Retour sur cette annonce, tôt vendredi dernier (8 mai, jour férié). Bercy a décidé d'augmenter sa participation au capital d'Air France-KLM. L'objectif, c'est de lui permettre de faire voter, lors de la prochaine Assemblée générale des actionnaires, le désromais fameux principe des droits de vote double. Ca ressemble, évidemment, à l'opération menée chez Renault, mais il y a quelques différences quand même. Les sommes en jeu d'abord: 1 milliard, dans le cas du constructeur auto. 50 (petits) millions pour Air France. Autre différence: pour la compagnie aérienne, Bercy n'annonce pas d'aller-retour au capital. Aucune revente des actions Air France KLM n'est programmée (en tout cas, officiellement). Peut-être, s'agit-il, cette fois-ci, d'éviter les critiques entendues dans le cas de Renault, critiques dénonçant un Etat se comportant comme le plus vil des Fonds spéculatifs. Dernière différence avec Renault: dans le cas de compagnie aérienne, tout le monde jure -à Bercy, comme chez Air France- que l'opération se passe "amicalement". Aucun psychodrame à l'horizon, comme avec Carlos Ghosn. "C'est l'anti-Renault", cette opération, jure un acteur du dossier, qui s'étonne, quand même: tous les pointages effectués, en prévision de l'Assemblée générale, montrent que la résolution proposant de rejeter le principe des droits de vote double et, donc, de mettre en difficulté l'Etat, montrent que cette résolution n'avait et n'a aucune chance d'être adoptée. Pourquoi donc, sachant ça, le gouvernement a-t-il, quand même, acheté des actions supplémentaires? A ce stade, une seule explication est avancée: Bercy veut, simplement, montrer ses muscles, prouver sa détermination. Dans les Echos ce matin, Régis Turrini, le patron de l'Agence des Participations de l'Etat s'explique: "L'Etat défend son bon Droit", voilà tout. Et il rejete l'idée, qu'avec les droits de vote double, l'Etat s'apprêterait à vendre, massivement ses parts dans le CAC 40 (puisqu'avec moitié-moins, il garderait la même influence). Il existerait, ainsi, une "cagnotte" potentielle de 16 milliards d'euros. Réponse (sèche) du patron de l'APE: "Ce n'est pas l'objectif de la Loi. Je réfute le terme de cagnotte. Et je ne confirme pas les chiffres".
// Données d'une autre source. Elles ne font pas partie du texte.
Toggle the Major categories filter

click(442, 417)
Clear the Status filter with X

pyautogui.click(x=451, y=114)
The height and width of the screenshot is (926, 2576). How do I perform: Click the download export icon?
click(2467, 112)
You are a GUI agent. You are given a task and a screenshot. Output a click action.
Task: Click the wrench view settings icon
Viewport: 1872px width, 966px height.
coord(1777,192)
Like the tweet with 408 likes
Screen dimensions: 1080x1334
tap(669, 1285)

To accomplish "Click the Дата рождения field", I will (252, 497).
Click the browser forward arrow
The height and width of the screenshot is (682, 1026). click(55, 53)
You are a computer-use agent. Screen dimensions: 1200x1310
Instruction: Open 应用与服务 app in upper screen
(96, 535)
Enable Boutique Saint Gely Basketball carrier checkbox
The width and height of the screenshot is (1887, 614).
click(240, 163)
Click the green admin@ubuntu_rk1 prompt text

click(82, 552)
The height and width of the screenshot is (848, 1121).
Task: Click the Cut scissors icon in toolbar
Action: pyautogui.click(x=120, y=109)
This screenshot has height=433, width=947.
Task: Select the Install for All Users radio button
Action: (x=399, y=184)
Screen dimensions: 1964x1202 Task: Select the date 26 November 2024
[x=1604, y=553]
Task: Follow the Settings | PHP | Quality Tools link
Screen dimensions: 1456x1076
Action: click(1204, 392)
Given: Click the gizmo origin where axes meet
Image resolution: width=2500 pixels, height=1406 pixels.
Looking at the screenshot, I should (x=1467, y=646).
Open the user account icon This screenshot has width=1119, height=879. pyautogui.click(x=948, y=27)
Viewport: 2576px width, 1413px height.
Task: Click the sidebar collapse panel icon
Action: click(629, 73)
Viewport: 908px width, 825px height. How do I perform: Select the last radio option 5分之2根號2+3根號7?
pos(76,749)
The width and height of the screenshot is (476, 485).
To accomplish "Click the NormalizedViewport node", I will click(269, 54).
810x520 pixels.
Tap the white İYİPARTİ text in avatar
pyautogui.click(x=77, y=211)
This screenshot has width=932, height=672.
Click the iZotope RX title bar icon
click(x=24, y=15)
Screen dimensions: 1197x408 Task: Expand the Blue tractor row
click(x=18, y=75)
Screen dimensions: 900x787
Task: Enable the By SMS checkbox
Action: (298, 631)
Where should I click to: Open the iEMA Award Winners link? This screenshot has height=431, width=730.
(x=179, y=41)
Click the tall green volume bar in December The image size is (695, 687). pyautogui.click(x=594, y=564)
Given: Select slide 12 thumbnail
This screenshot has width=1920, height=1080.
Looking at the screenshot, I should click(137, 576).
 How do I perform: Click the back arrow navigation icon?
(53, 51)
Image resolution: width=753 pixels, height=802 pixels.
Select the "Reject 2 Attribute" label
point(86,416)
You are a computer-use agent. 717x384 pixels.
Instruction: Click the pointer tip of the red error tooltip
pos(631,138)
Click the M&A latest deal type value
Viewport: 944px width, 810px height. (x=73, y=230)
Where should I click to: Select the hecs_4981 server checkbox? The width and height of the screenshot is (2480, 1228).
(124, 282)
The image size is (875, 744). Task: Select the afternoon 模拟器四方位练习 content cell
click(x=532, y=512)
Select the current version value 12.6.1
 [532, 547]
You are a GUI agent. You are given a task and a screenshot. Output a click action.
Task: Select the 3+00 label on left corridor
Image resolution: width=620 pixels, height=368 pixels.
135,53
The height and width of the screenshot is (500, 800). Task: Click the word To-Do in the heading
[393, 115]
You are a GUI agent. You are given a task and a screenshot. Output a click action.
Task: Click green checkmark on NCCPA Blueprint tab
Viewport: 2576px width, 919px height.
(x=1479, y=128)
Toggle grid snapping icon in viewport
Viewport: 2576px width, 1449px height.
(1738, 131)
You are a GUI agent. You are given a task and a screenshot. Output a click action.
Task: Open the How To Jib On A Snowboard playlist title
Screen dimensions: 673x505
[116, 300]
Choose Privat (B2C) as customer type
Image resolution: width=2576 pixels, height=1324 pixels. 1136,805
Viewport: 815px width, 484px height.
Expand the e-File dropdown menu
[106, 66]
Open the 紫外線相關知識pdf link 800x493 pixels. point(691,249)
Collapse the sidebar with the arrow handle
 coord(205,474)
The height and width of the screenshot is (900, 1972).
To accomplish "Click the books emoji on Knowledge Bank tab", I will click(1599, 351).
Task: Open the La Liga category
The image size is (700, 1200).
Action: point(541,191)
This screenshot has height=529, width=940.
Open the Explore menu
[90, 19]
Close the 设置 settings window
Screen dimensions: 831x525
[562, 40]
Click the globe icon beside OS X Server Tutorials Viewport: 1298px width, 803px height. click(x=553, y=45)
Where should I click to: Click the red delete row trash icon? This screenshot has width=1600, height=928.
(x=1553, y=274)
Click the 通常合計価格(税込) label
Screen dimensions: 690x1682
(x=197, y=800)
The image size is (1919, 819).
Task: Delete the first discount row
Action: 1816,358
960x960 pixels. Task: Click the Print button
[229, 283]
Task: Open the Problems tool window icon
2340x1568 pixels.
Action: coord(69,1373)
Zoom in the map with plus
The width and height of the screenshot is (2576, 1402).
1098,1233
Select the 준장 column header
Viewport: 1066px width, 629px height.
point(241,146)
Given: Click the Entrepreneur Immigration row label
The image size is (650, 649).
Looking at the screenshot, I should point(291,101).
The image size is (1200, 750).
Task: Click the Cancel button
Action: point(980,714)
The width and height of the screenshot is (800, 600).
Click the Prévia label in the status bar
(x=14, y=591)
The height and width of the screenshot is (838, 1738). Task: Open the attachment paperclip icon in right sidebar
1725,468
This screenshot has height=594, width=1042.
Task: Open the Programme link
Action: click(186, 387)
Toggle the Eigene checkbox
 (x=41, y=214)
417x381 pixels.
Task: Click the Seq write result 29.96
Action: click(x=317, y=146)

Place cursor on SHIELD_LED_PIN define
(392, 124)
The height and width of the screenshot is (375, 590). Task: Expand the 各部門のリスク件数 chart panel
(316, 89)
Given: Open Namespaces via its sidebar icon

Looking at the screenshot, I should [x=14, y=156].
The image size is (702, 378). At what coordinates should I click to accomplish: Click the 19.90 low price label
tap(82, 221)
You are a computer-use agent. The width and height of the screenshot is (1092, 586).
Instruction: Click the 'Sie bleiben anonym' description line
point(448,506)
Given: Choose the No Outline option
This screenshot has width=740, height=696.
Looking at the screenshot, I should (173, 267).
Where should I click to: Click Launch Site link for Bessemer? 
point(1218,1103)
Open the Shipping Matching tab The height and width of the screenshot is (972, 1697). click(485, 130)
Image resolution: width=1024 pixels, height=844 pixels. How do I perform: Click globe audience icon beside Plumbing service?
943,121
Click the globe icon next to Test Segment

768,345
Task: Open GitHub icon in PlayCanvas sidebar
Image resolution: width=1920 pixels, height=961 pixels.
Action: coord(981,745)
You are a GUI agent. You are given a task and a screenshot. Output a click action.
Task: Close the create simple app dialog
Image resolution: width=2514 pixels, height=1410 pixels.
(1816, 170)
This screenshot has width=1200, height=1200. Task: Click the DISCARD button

Toujours attendre... Ce n'est pas aujourd'hui qu'une solution pour la Grèce va être trouvée! Il y a bien un nouvel Eurogroupe, ce soir à Bruxelles, la réunion des ministres des Finances de la zone euro, mais elle ne devrait pas permettre une sortie de crise. Dans l'attente, cette réunion n'aurait qu'un seul objectif: avancer suffisament les négociations en cours pour convaincre la Banque Centrale Européenne de relâcher son filet de sécurité temporaire, et permettre l'émission de Bons du Trésor grecs, à court terme.